» Aim of the task: Copy, word for word, the section of the entries below that starts with the line containing "The width and height of the screenshot is (1440, 2560)." and ends with the line containing "will [95, 25].", including both of those lines.

::: Material for this task

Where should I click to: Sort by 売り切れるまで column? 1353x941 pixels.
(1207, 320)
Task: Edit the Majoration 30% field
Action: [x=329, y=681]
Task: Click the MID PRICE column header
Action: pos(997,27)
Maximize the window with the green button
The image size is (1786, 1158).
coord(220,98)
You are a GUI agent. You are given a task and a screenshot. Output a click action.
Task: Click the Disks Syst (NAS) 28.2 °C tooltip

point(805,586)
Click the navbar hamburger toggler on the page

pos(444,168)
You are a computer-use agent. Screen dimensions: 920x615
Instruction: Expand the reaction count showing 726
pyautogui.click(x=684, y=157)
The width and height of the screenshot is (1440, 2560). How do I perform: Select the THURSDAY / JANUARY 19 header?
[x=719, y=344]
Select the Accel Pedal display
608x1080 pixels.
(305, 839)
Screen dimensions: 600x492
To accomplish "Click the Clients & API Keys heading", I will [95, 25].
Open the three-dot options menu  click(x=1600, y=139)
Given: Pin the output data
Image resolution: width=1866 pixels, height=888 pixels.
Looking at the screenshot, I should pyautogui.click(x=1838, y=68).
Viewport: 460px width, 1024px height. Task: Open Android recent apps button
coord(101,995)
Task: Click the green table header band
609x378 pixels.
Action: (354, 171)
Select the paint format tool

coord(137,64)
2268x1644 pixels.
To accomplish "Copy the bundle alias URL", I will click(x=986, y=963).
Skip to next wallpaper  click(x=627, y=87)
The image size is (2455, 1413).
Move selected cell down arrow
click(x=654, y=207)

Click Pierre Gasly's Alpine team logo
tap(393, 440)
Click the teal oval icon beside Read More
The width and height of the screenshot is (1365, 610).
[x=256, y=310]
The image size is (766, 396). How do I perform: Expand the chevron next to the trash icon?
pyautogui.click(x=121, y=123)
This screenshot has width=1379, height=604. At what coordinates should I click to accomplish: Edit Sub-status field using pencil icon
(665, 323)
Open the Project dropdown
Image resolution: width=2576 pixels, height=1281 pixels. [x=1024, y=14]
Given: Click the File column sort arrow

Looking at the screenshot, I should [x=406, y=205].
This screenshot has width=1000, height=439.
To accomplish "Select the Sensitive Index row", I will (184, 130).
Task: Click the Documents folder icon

::::::

» Answer to this exercise:
The width and height of the screenshot is (1440, 2560). How do I perform: Select the THURSDAY / JANUARY 19 header?
[x=719, y=344]
Select the Accel Pedal display
608x1080 pixels.
(305, 839)
Screen dimensions: 600x492
To accomplish "Click the Clients & API Keys heading", I will [95, 25].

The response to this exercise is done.